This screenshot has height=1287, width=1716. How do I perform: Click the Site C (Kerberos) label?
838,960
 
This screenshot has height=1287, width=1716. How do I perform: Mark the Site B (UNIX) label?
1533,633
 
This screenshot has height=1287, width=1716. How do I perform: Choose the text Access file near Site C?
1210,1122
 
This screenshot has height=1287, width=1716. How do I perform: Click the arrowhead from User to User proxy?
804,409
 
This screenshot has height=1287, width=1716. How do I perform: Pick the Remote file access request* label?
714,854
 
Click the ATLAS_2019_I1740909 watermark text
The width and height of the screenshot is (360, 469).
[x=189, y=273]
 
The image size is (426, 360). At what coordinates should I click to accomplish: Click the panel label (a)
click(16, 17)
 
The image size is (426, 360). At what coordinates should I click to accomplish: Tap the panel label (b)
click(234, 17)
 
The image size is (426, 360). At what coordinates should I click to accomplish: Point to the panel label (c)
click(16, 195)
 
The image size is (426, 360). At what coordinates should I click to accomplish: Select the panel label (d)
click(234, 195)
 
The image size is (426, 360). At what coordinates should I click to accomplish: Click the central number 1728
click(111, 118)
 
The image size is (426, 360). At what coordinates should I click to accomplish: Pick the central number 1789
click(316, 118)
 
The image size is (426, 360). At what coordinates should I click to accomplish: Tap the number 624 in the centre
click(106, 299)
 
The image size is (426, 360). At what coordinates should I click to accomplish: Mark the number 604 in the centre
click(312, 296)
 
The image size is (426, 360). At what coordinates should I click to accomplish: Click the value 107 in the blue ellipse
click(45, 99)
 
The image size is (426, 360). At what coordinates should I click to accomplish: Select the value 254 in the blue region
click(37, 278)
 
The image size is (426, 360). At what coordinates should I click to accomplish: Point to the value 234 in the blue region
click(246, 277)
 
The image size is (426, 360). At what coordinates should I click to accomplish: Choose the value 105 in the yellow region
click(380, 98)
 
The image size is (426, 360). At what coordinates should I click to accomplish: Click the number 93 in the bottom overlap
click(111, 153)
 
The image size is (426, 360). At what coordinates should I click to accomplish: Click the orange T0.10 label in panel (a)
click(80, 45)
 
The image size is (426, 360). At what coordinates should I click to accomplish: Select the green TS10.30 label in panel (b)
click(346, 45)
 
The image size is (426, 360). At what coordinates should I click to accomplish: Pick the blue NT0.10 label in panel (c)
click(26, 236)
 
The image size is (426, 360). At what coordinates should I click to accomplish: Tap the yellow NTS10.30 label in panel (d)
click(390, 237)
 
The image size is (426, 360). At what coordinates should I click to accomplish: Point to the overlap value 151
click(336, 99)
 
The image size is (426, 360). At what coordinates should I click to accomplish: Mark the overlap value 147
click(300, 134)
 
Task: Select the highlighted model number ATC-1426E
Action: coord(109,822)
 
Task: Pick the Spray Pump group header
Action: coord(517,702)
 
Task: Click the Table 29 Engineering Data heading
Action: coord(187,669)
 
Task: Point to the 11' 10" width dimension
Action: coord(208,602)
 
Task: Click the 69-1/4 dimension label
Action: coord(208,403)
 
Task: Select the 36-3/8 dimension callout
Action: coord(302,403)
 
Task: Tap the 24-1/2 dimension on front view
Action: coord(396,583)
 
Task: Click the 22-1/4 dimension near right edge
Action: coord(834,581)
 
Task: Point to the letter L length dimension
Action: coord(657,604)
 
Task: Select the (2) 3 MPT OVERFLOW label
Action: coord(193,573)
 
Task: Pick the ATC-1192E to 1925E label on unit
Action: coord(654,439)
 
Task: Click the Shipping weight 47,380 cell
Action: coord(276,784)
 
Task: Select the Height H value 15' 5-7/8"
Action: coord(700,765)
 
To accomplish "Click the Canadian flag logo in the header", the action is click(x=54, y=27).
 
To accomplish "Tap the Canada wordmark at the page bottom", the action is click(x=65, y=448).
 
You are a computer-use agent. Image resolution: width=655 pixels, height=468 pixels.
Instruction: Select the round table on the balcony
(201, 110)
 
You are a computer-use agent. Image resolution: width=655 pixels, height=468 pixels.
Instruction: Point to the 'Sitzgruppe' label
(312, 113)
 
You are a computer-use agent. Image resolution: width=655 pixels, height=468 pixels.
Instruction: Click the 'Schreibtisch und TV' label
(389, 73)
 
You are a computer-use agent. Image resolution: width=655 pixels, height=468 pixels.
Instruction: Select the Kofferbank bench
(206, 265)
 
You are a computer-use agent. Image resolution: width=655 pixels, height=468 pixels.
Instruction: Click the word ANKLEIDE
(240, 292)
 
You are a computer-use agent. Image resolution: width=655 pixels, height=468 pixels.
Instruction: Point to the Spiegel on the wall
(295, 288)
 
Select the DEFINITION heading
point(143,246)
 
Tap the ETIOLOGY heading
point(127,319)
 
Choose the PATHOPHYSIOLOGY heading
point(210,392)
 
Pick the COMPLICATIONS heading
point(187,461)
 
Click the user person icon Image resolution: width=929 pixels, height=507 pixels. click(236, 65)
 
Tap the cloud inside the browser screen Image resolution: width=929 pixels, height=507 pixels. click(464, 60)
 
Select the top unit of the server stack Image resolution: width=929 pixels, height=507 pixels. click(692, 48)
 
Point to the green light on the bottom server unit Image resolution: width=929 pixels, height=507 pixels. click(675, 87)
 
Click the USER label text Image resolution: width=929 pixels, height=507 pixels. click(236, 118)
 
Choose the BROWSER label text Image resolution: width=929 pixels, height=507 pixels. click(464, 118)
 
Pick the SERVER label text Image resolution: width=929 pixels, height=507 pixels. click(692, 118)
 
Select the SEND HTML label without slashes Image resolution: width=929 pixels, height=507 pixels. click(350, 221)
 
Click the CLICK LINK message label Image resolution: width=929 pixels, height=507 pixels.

***

## What you are asked to do
Pick out every one of the lines above that contains the word "bottom", and copy each such line in full.

## Exercise answer
The image size is (426, 360). At what coordinates should I click to accomplish: Click the number 93 in the bottom overlap
To accomplish "Tap the Canada wordmark at the page bottom", the action is click(x=65, y=448).
Point to the green light on the bottom server unit Image resolution: width=929 pixels, height=507 pixels. click(675, 87)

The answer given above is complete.